▸ Exercise aim: Each line of the entries below that includes "Image" belongs in your answer.

Collected data entries:
+++++
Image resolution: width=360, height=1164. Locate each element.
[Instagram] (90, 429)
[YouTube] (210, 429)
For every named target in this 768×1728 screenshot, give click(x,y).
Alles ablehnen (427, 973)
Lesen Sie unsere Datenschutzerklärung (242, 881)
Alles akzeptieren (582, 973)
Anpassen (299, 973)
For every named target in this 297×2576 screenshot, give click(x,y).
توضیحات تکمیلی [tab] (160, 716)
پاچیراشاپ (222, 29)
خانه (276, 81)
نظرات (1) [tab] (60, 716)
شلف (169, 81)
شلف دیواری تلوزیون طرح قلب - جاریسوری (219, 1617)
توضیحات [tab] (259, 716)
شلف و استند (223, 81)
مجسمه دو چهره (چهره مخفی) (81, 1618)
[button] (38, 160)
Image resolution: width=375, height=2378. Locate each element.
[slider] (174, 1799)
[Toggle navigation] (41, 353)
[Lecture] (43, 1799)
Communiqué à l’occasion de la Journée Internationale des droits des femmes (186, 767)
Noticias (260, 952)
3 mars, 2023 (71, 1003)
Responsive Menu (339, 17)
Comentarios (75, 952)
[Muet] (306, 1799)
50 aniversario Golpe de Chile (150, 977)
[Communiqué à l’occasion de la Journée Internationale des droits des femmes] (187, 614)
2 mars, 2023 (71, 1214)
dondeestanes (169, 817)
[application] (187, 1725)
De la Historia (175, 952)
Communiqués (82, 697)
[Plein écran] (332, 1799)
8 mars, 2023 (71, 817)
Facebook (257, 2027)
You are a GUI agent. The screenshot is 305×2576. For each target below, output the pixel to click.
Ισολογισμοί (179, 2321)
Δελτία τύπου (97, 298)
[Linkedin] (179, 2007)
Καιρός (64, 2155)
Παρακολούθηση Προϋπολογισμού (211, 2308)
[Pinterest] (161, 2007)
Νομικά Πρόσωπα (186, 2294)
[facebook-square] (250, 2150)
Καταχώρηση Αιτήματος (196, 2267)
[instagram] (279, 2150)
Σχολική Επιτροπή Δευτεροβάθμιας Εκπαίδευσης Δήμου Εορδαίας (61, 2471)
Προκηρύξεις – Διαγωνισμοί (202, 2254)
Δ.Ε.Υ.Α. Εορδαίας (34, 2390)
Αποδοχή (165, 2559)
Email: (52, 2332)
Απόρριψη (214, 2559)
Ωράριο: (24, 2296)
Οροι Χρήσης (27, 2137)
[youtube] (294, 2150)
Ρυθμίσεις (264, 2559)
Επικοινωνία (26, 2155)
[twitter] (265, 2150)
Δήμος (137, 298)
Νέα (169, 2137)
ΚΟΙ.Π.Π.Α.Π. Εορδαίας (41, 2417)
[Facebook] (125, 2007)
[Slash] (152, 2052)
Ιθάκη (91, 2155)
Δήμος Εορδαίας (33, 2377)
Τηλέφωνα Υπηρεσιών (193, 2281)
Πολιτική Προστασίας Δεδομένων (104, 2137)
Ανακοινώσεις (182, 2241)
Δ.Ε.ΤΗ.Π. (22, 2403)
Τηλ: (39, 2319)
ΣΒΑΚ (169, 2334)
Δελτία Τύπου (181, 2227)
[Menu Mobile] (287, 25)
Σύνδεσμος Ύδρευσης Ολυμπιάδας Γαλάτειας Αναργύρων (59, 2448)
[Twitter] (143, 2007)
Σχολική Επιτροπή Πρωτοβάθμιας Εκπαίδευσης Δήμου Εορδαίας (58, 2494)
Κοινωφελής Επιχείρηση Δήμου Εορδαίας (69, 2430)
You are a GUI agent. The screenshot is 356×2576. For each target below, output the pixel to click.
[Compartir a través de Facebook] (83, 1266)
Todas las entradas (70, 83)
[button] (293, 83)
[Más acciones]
+++++
▸ Answer section:
Image resolution: width=360, height=1164. Locate each element.
Image resolution: width=375, height=2378. Locate each element.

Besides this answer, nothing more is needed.